In quest’ottica, questi fatti non possono esimerci dal chiedere il conto a chi, anche all’interno del movimento, in questi anni ha presentato l’antiberlusconismo, e quindi il dipietrismo, come una strada utile, se non addirittura imprescindibile, arrivando in qualche caso al punto da stringere con l’IdV accordi elettorali…

Venendo a noi, sarebbe del tutto semplicistico e fuorviante limitarsi ad enfatizzare la portata del 15 ottobre, senza al contempo interrogarsi sui limiti strutturali che caratterizzano non solo questo movimento in quanto tale, ma anche e soprattutto le capacità di intervento della sinistra di classe al suo interno.

In primo luogo pensiamo che alla strategia di isolamento messa in atto in questi giorni da parte dello stato e dei settori del ad esso subalterni non si possa rispondere, come fatto sinora, in ordine sparso o illudendosi di poter fare ciascuno da sè: se l’attacco è concentrico, la risposta non può venire dalla semplice riproposizione di un unità fittizia basata solo sul no alla repressione.
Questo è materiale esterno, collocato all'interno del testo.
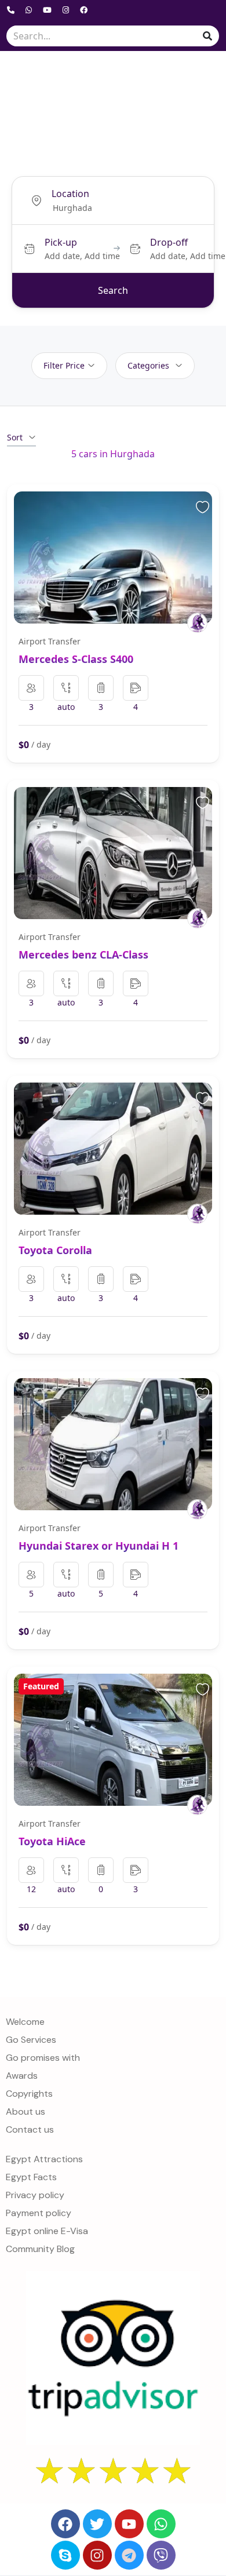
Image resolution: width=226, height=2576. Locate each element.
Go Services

In secondo luogo, lo stesso corteo del 15 ha evidenziato una permanente rissosità all’interno dell’area di classe. Una rissosità che poggia su diffidenze reciproche e tatticismi esasperati, e che risulta sempre più appannaggio del vecchio ceto politico e sempre meno comprensibile da coloro che si affacciano alla lotta liberi dal pesante fardello dei decenni precedenti. Da questo punto di vista è necessario riaffermare la centralità della politica rispetto alle logiche di parrocchia.

Se il sistema del profitto mostra sempre più di essere alle corde, è giunta l’ora che i compagni hanno davvero a cuore le sorti del movimento e la sua autonomia dalle influenze riformiste si attrezzino con metodo e costanza per offrire uno strumento politico di dimensione almeno nazionale capace non solo di rappresentare l’alternativa in piazza, ma anche di prospettare una via d’uscita credibile dall’attuale stato di cose. Ad onta di chi vorrebbe usare i fatti del 15 per sferrare un colpo mortale alle mobilitazioni, già in questi giorni le lotte stanno riprendendo il loro corso, come dimostra lo sciopero dei metalmeccanici e la manifestazione dei NoTav in Val di Susa del 23 ottobre.

Per difendere e rilanciare le lotte è oramai imprescindibile che tutti coloro che si riconoscono nell’anticapitalismo si adoperino per dar vita a un coordinamento nazionale.